Exercise goal:
Once you find the line with "You are a computer-use", transcribe it and all the lines that follow to the end of the data, exactly as written; skip any pictures.

(Stored data)
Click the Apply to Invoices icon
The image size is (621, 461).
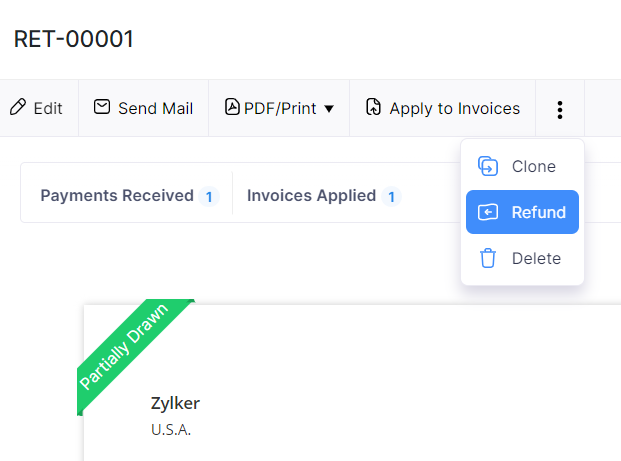coord(374,108)
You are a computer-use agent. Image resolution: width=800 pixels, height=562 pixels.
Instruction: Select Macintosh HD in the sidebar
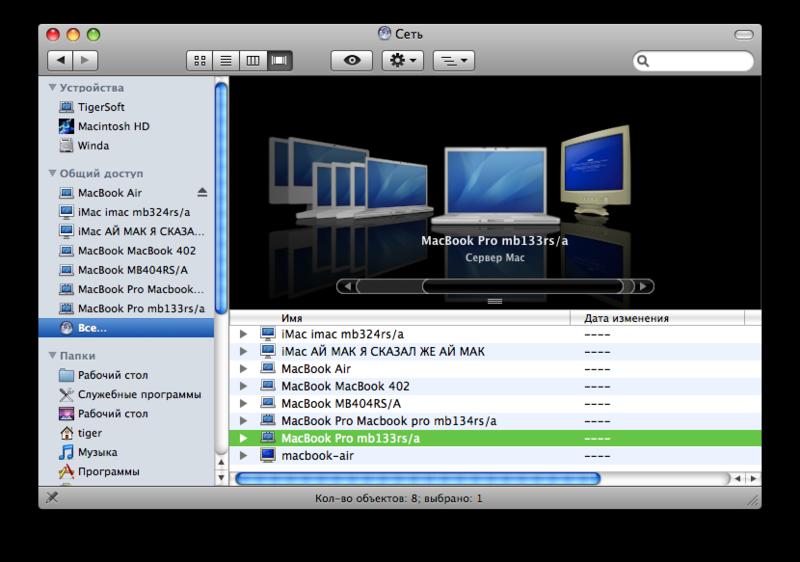[x=113, y=126]
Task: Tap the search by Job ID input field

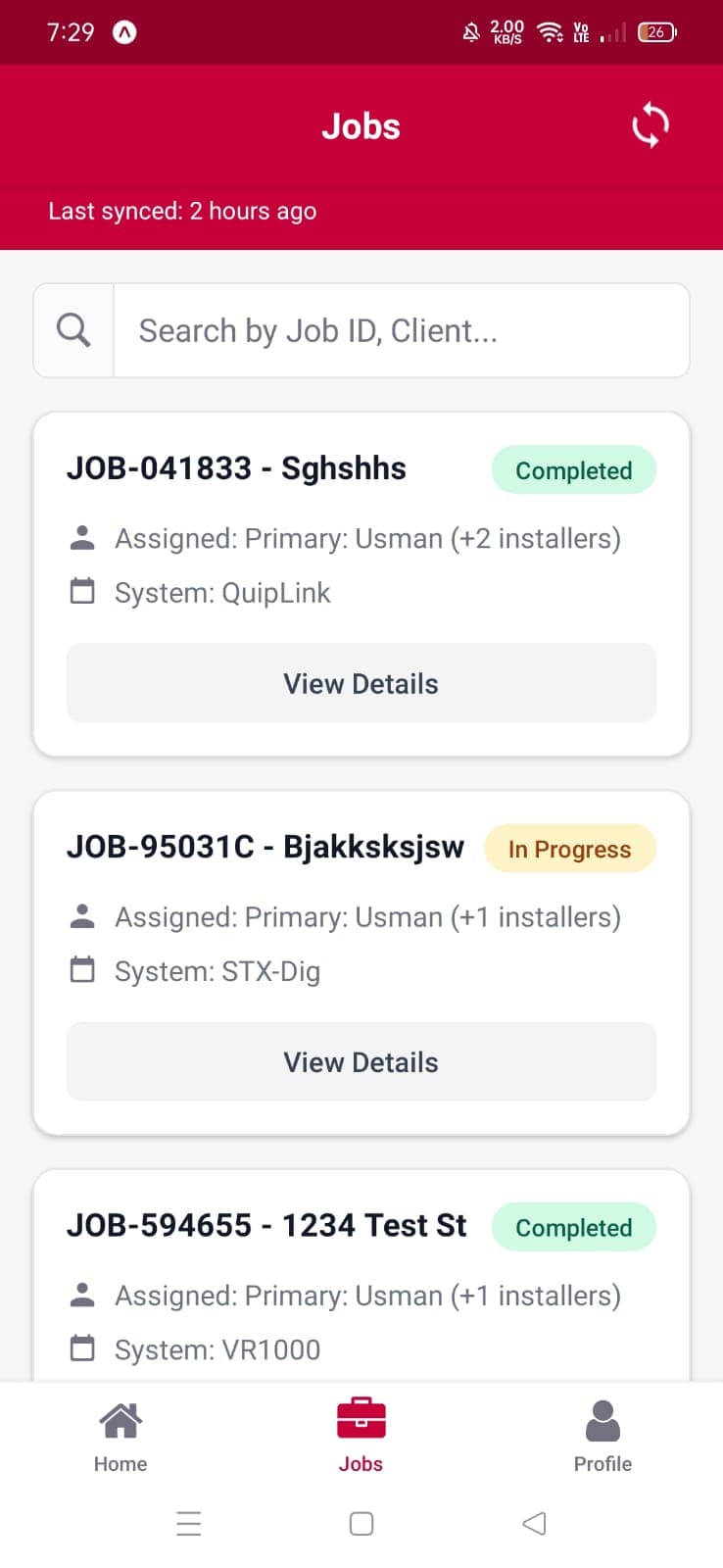Action: (x=402, y=330)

Expected output:
You are a computer-use agent. Image resolution: width=800 pixels, height=562 pixels.
Instruction: Select Macintosh HD in the sidebar
[x=113, y=126]
Task: Tap the search by Job ID input field

Action: (x=402, y=330)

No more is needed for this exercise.